If you let one do it, what’s to stop the next kid from wanting to wear what he wants?
Me….could care less. Hell, I hated my HS graduation….just give me the paper and get it over with.
Anyway….at least someone has some sense here….
“The high school graduation is the high school’s graduation,” said Gunnery Sgt. Shane Maria, head of the Santa Rosa Marine recruiting station. “It’s not our event. If the appropriate attire for the event is a cap and gown, then he’ll be wearing a cap and gown.”
jack
I can’t help but wonder what sort of Marine starts his military career by disobeying orders?
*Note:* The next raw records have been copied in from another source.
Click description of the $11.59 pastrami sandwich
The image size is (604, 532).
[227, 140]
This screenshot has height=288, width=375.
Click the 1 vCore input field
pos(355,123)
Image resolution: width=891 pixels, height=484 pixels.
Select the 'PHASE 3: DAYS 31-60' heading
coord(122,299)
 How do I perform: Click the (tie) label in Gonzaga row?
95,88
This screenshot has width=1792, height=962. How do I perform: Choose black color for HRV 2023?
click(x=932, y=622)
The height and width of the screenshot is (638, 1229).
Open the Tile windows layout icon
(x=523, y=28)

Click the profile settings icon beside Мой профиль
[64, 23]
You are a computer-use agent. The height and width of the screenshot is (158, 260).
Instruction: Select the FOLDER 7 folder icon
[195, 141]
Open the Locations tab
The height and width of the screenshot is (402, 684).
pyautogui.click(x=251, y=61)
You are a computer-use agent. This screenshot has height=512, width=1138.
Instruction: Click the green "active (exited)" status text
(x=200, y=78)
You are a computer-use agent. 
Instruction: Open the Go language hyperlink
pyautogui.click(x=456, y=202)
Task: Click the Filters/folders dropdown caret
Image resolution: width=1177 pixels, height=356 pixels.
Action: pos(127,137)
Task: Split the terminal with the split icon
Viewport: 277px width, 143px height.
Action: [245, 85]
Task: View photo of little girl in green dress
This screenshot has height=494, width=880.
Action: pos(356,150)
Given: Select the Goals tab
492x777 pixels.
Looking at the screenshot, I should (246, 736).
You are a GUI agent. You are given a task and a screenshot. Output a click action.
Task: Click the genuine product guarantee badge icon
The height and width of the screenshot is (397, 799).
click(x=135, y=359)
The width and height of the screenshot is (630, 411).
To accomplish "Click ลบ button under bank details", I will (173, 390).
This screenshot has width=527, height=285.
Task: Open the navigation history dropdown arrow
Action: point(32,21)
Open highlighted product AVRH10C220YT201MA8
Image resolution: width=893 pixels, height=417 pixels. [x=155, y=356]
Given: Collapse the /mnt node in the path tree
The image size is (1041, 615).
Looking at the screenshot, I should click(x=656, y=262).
If it is school policy that all graduating seniors wear the cap and gown then that’s it. Any Marine worth his salt who’s a graduating senior would be putting on that cap and gown without a peep.
belle waring
while I see a certain logic to the argument that Marines should be unusually deferential to authority, as a doctrinaire feminist (and thus a humorless, America-hating scold), I gotta say, let the kid wear his damn uniform. just make an exception for US military uniforms–was that so hard? respect, people.
AWJ
The idea that soldiers, as a class, should be deferred to to the extent of being exempt from any rules of society they don’t feel like obeying, strikes me as very unrepublican and, well, creepy. Just saying.
(Yes, I’m fully aware that soldiers do live under different rules than the rest of us–military law and all that. I’m only talking about common rules of society that have nothing to do with a soldier’s duties–like wearing the appropriate costume to a formal event.)
(And I’ve recently been reading about Kaiser Wilhelm’s Germany, so I’m probably overreacting.)